YOUR TASKS
A. Rewrite the battery text from the words "The aluminium anode" through the words "the present invention.", with "intercalation" changed to "insertion".
B. According to the battery text, which binders are preferred for the cathode?

In an example, the active material of the cathode consists essentially of a combination of a main group element nitride, and a chalcogenide of an element in Group 1-13.

In an example, the cathode material comprises a nanostructure or mesostructure to provide increased surface area, and improved contact with the electrolyte. For example, the nanostructures and mesostructures include nanopores and/or mesopores.

In an example, the main group nitrides may be of a particle size of between 0.5 nm - 100 pm.

In an example, the oxide may be of a particle size of between 0.5 nm - 100 pm.

In an example, the cathode material comprises a binder. The binder may be a non- conductive material such as a polymer. Those of skill in the art will readily understand that the binder is used to assist in the preparation of the cathode and assists the cathode in sticking to a current collector, when assembled in a battery. Suitable binders for use on cathodes will be understood by those of skill in the art. Preferably, the binder is selected from polyvinyl fluoride (PVDF), and polytetrafluoroethylene (PTFE).

In an example, the cathode for an aluminium ion battery may comprise a conductive material. The conductive material may be selected from: conductive carbon, acetylene black and mixtures thereof. Those of skill in the art will realise that the conductive carbon is intended to counteract the reduction in conductivity provided by the addition of the binder.

In an example, the cathode comprises at least 75% (by weight) active material, or more preferably at least 80% (by weight) active material, or more preferably about 85% (by weight) active material.

In an example, the active material of the cathode of the present invention consists essentially of the oxides and/or nitrides specified herein. For example, in an embodiment of the cathode of the present invention, the active material consists essentially of oxides of boron and nitrides of boron.

Battery

In another aspect of the present invention, there is provided an aluminium ion battery, wherein the aluminium ion battery includes a cathode as described herein, such as a cathode comprising a main group element nitride.

Anode

In an example, the aluminium ion battery further comprises an anode, such as an aluminium anode.

In an example, the anode may comprise at least one compound or material that is able to function as an anode in a battery. For instance, the anode may comprise a material suitable for use with an electrolyte and the cathode of the aluminium ion battery.

The aluminium anode may comprise at least one material that can undergo a process selected from: (i) intercalation; and (ii) reversible electrochemical deposition and dissolution, at the intended operating temperatures of the battery according to the present invention.

PROVIDED INFORMATION
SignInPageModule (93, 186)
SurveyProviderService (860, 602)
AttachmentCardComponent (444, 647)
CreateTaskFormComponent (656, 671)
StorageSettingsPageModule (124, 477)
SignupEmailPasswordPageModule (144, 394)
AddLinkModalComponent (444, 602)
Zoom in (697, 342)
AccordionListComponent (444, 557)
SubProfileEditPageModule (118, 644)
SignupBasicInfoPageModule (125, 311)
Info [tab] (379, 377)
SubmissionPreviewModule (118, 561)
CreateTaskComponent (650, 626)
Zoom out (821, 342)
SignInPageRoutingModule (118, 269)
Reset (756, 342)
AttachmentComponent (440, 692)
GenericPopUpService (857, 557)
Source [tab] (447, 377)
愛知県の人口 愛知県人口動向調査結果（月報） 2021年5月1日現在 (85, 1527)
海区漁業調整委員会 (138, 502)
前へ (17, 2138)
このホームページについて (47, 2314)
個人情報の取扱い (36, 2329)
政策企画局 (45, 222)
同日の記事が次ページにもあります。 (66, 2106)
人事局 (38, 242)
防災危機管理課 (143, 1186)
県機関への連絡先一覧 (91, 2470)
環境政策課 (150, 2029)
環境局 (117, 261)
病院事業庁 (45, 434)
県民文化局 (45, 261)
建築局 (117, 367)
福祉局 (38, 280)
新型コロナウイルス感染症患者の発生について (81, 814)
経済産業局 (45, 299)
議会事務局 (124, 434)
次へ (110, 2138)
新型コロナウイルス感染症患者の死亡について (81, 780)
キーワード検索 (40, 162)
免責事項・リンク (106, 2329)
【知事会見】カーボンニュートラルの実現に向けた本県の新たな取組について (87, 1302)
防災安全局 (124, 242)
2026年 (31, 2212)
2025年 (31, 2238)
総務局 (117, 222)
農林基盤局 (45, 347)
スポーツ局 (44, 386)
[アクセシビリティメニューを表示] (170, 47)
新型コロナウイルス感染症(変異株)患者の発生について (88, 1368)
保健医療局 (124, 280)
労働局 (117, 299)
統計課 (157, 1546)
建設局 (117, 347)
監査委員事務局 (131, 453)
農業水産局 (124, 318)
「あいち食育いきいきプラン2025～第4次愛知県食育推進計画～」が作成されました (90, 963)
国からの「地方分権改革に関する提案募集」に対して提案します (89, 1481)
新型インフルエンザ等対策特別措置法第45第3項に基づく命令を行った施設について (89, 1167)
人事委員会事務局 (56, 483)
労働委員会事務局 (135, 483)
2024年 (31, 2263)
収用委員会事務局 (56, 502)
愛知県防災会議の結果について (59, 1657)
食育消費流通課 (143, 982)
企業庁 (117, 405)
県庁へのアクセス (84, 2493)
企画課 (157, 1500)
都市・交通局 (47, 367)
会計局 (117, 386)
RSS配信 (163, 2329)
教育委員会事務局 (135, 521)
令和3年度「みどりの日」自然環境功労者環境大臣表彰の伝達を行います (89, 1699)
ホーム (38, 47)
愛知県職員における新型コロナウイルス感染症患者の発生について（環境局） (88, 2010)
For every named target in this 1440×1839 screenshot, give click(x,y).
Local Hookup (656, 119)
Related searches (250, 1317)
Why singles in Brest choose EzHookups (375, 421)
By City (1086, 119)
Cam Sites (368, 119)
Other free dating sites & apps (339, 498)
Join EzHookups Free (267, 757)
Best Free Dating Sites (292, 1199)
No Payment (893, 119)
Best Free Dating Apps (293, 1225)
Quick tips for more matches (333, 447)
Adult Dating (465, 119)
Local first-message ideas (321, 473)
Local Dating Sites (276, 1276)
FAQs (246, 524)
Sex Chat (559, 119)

SOLUTION SET
A.
The aluminium anode may comprise at least one material that can undergo a process selected from: (i) insertion; and (ii) reversible electrochemical deposition and dissolution, at the intended operating temperatures of the battery according to the present invention.

B. Polyvinyl fluoride (PVDF) and polytetrafluoroethylene (PTFE).